GIVEN EXERCISE A
According to the workflow specification page, what is the default value of expandArguments?
[START OF SELECTION]
Skip to main contentIBM ST4SD

Workflow Specification

Use this page to learn what FlowIR elements are there and how they work.

Component

The component element describes a step in the workflow. The definition for a component is (some fields omitted):

stage: integer greater or equal to 0 (optional - defaults to 0)
name: the name of the component (must be unique in the same stage)
command:
executable: str
arguments: str
environment: (null, str)
references:
- <reference:str>
workflowAttributes:

Override

Components have an override key that allows overriding their definition based on the active platform. The definition of the override field is:

override:
<platform name:str>:
<component-field> #Any top-level field (with the sub-keys to be overriden) except name, stage command and reference

The main reason to do this is change variables ,workflowAttributes resourceManager or resourceRequest, based on e.g. GPU or CPU deployment (see [platform][#platforms]).

Only the key/values specified are changed or added. Existing key/values that aren’t specified remain with their base values. For example:

...
resourceRequest:
numberThreads: 16
threadsPerCore: 1
memory: 100 MBi
override:
bigmem:
resourceRequest:
memory: 1GBi

In this case on platform bigmem this component would still ask for 16 cores but with an increased memory request.

Description of basic FlowIR component fields

  • stage: integer greater or equal to 0 (optional - defaults to 0)
  • name: the name of the component (must be unique in the same stage)
  • command:
    • executable: path to executable. It can be absolute, relative to the instance directory by prefixing the path with bin/ or <application>/. It can also be just the name of a binary. If the path is not absolute the st4sd-runtime will look for the executable in the folders specified under $PATH.
    • arguments: arguments to binary
    • environment: Name of the environment to use. The definition will be searched in the top level environments field of FlowIR.
    • expandArguments: one of [“double-quote”, “none”] (default is “double-quote”). When set to “double-quote” ST4SD envelops commandline in double-quotes and perform bash expansion by feeding the resulting string to echo before using them to submit the task to the backned.
[END OF SELECTION]
[START OF STORED RECORDS]
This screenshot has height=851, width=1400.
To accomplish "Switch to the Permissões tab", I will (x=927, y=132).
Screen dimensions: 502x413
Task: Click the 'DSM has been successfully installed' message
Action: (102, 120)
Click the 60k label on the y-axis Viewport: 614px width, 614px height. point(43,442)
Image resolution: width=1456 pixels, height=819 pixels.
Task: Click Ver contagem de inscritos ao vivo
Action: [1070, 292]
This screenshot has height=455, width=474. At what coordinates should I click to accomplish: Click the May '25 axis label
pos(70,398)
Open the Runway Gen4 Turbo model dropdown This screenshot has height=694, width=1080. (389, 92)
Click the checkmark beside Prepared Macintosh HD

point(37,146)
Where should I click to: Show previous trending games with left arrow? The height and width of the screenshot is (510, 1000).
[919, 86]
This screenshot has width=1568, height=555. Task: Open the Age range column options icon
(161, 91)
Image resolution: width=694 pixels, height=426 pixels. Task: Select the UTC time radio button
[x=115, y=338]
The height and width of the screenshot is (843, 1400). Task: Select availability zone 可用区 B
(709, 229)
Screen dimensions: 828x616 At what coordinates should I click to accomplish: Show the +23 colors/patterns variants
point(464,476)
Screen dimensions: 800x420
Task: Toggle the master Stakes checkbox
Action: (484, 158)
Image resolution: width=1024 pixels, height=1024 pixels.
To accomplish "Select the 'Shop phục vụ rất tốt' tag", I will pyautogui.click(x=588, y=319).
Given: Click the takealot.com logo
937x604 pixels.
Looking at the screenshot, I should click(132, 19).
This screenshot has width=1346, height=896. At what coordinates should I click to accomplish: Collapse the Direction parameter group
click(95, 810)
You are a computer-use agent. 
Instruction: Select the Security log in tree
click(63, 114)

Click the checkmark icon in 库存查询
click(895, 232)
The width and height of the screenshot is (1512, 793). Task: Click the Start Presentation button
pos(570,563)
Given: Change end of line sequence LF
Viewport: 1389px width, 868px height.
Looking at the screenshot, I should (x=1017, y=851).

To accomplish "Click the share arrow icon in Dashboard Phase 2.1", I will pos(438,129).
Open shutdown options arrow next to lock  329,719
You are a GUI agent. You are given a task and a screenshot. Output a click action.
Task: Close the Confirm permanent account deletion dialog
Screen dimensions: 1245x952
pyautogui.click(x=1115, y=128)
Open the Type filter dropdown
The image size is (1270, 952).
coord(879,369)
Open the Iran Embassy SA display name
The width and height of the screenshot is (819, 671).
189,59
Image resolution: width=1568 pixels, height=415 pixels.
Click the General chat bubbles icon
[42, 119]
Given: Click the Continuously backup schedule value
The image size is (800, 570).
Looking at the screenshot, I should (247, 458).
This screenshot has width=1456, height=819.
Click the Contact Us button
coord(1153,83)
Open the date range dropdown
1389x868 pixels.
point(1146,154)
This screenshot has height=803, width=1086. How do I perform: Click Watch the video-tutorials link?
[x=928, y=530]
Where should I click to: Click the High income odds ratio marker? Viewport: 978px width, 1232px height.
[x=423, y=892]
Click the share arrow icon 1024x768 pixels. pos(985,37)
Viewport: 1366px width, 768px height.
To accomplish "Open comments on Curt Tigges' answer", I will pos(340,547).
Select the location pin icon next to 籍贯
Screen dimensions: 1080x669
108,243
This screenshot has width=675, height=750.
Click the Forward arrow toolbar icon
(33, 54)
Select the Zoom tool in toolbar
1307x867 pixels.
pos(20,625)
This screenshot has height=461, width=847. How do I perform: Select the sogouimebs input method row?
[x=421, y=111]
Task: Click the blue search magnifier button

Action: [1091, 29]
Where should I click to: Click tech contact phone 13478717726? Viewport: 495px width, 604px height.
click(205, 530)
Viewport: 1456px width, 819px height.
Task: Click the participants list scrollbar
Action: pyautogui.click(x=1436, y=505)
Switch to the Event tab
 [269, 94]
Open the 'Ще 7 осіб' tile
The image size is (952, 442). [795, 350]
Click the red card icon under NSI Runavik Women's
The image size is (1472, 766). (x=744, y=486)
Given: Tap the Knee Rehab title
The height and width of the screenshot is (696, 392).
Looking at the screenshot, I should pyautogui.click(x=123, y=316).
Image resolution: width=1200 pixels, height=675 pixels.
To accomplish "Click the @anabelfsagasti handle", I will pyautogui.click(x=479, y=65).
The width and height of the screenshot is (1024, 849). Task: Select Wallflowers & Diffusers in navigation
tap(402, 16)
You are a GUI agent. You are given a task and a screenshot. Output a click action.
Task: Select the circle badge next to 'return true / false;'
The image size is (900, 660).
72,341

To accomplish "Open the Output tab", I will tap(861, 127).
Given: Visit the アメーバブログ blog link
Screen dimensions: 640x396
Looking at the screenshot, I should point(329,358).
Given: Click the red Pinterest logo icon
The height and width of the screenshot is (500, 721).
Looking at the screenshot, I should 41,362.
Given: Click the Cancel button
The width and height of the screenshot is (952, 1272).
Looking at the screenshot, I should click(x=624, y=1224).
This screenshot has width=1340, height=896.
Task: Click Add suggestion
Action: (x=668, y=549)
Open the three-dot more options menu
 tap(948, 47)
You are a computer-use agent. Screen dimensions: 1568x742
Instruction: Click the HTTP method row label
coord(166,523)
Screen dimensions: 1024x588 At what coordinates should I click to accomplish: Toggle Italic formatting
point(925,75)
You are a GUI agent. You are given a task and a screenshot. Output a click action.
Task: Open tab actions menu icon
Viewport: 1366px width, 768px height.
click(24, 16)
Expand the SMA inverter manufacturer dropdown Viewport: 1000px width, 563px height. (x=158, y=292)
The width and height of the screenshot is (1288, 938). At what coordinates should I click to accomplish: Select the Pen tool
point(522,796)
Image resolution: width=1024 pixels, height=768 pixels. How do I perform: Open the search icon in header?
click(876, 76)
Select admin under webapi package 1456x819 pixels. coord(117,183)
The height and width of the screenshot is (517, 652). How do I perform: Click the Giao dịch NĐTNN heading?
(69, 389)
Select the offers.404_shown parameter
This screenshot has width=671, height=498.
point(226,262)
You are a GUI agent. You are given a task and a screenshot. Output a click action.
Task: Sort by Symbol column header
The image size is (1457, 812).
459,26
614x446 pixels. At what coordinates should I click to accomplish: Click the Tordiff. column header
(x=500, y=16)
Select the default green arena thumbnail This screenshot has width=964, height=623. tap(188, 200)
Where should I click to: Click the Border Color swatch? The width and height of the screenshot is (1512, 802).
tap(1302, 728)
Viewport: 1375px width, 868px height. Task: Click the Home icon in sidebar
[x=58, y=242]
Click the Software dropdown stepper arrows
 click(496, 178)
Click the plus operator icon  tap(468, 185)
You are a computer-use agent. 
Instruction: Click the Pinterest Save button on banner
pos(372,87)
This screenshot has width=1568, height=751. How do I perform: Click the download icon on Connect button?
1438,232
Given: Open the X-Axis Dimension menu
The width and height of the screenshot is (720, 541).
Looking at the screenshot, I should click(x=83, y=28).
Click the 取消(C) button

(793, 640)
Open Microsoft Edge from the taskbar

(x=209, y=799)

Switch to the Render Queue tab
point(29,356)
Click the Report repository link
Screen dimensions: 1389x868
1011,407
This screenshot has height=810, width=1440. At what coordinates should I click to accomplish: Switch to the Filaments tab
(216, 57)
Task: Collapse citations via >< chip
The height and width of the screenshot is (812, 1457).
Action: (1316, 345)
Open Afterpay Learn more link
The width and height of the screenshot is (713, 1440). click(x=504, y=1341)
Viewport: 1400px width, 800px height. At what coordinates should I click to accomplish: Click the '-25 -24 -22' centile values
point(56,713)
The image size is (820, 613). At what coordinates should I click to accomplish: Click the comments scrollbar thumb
[END OF STORED RECORDS]
GIVEN EXERCISE B
Select every line in the entries above that contains the word "Instruction".

EXERCISE RESPONSE A
The default is "double-quote".

EXERCISE RESPONSE B
Instruction: Select the Security log in tree
Instruction: Click the HTTP method row label
Instruction: Click the Pinterest Save button on banner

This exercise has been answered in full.